Friday, April 8, 2011

Poetry Friday: Magic Words

This poem, translated from the Inuit, was the first poem I saw in New York City's wonderful Poetry in Motion project, which put poems in advertising spaces in the subways and buses.

In the very earliest time,
when both people and animals lived on earth,
a person could become an animal if he wanted to
and an animal could become a human being.
Sometimes they were people
and sometimes animals
and there was no difference.
All spoke the same language.
That was the time when words were like magic.
The human mind had mysterious powers.
A word spoken by chance
might have strange consequences.
It would suddenly come alive
and what people wanted to happen could happen—
all you had to do was say it.
Nobody can explain this:
That’s the way it was.


More Poetry Friday at Madigan Reads.


Enbrethiliel said...


Oh, gosh!

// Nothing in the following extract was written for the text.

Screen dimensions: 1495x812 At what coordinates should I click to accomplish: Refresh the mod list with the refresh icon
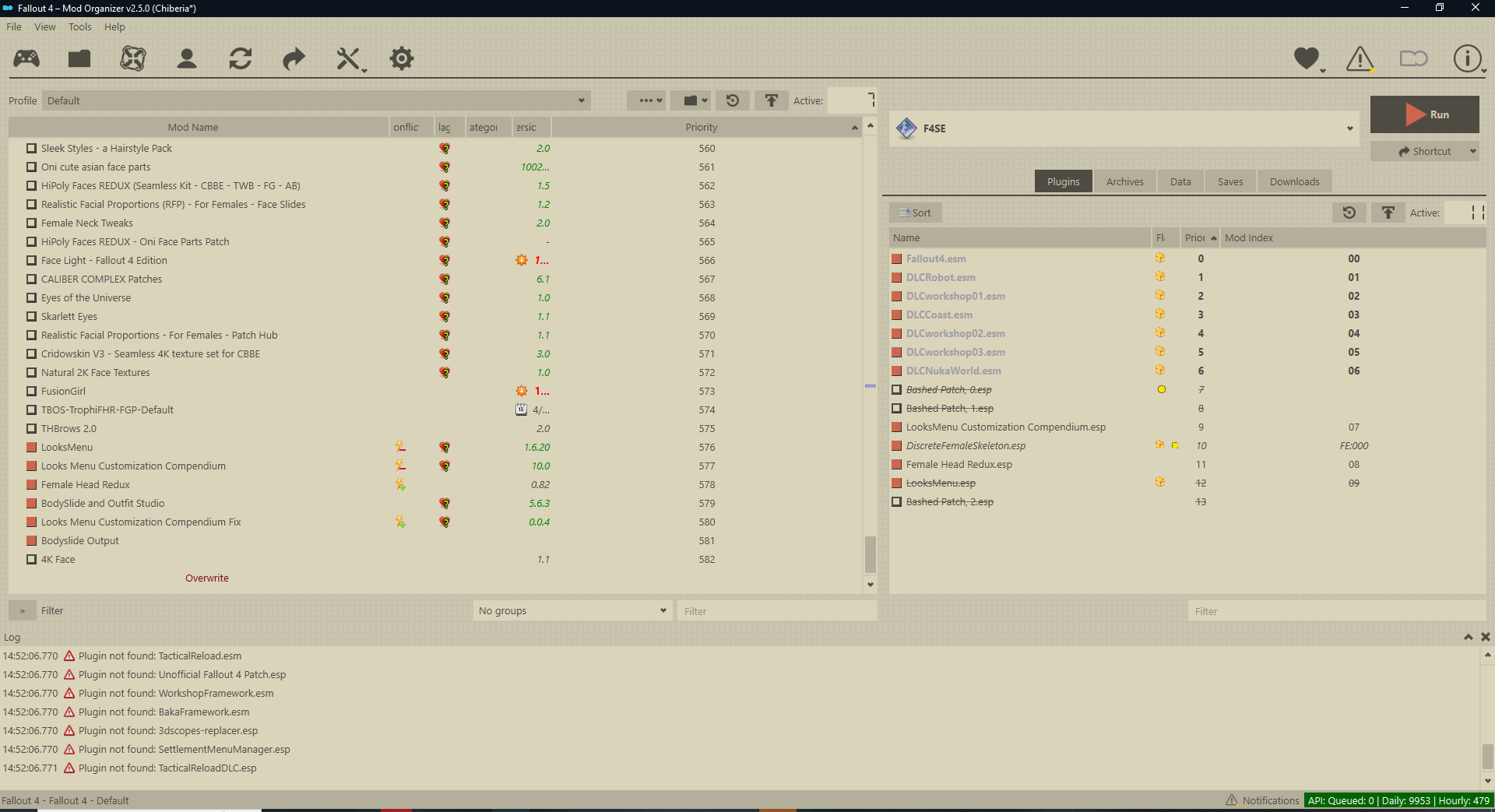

The whole poem is magical!

I've been rereading J.R.R. Tolkien, and there are bits here and there about the power of words before the ancient languages of the Elves were changed by men. It's a fascinating idea--but something I could, on the right dark and stormy night, believe was actually the case in ages lost to us. (Heck, I confess that I don't even need a dark and stormy night. I'd believe it at a drop of hat.)

Pentimento said...

I love that last couplet: "Nobody can explain this./That's the way it was." It says so much while giving away so little, not unlike the mysteries of our own faith!